**What to produce**: Can you give the rows below as a JSON list of strings, one string per line, with blank lines skipped and the pictures left out?

**Exercise inputs**:

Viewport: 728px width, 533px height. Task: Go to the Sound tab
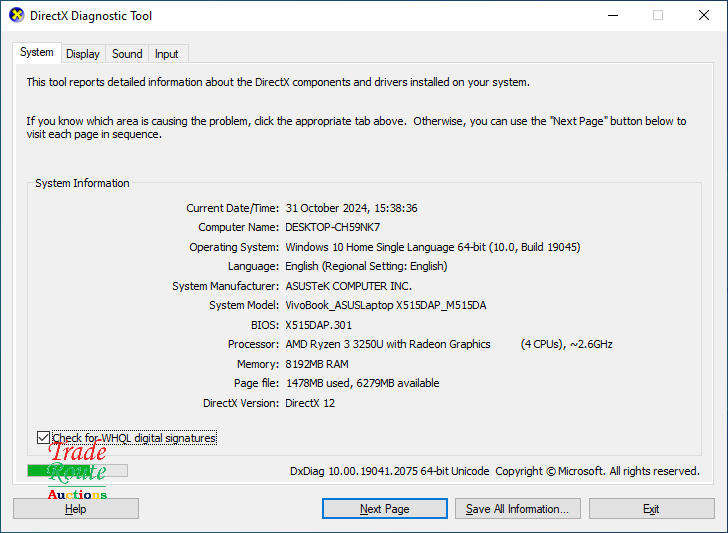[127, 54]
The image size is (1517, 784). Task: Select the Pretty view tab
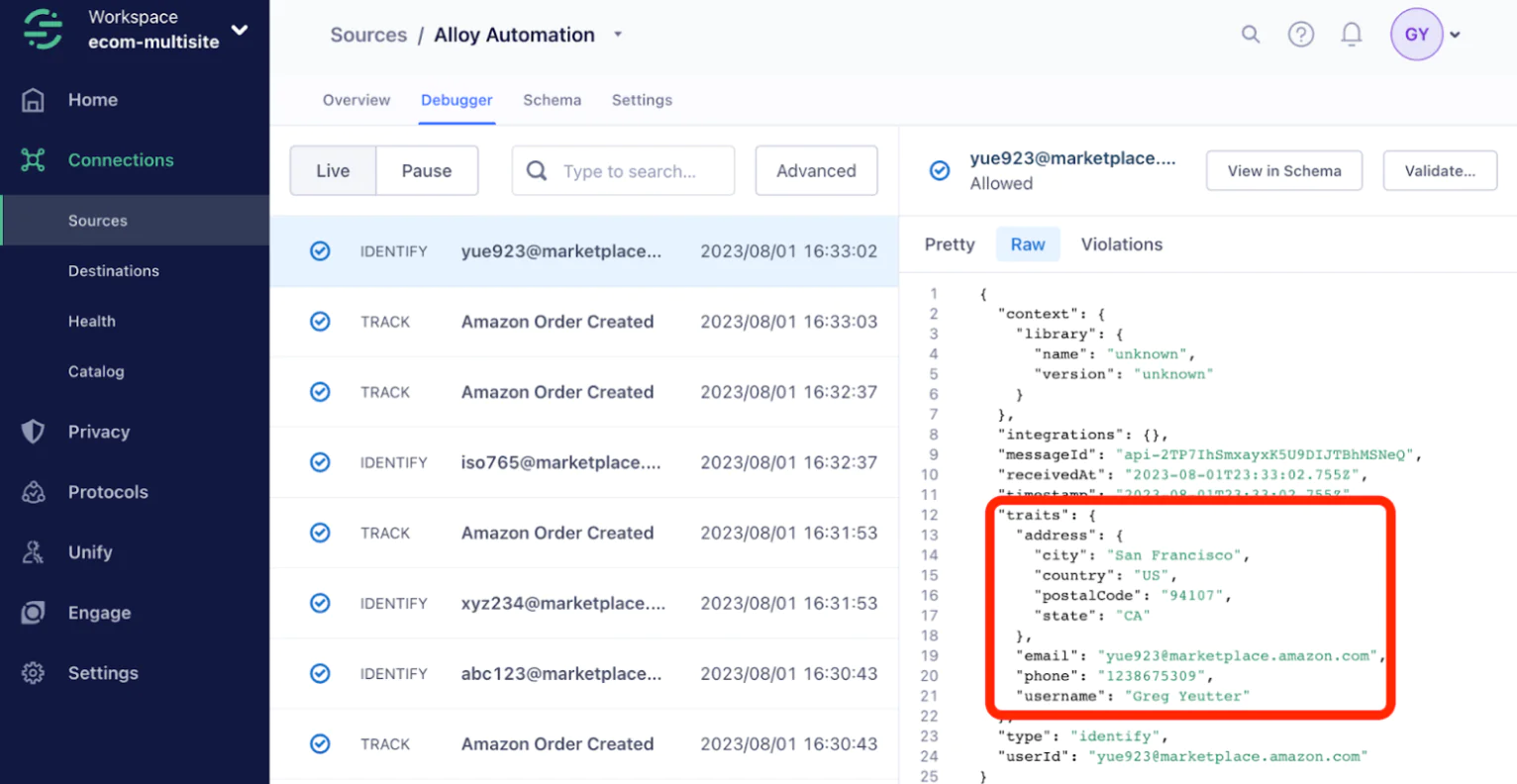pyautogui.click(x=950, y=245)
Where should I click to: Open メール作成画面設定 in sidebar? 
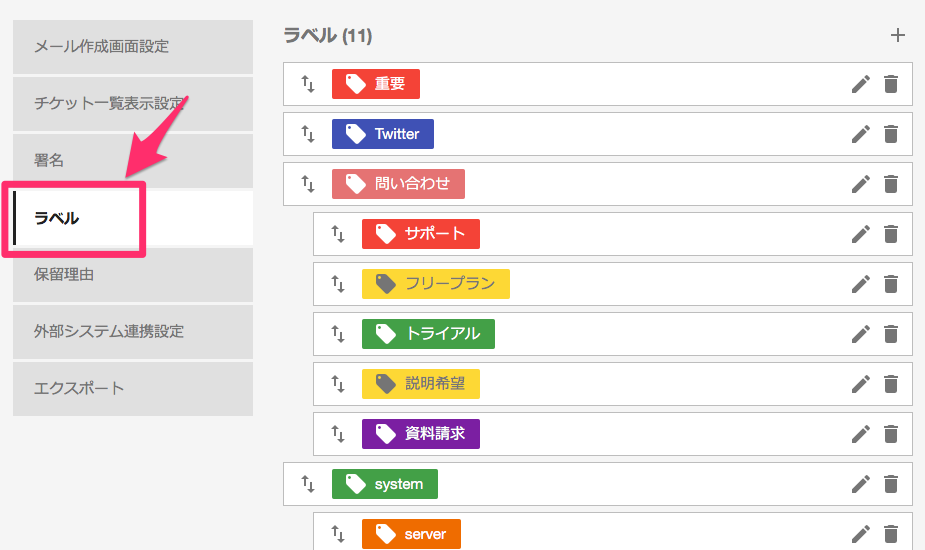tap(133, 47)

**Result of this task**:
[
  "Viewport: 728px width, 533px height. Task: Go to the Sound tab",
  "[127, 54]",
  "The image size is (1517, 784). Task: Select the Pretty view tab",
  "pyautogui.click(x=950, y=245)",
  "Where should I click to: Open メール作成画面設定 in sidebar? ",
  "tap(133, 47)"
]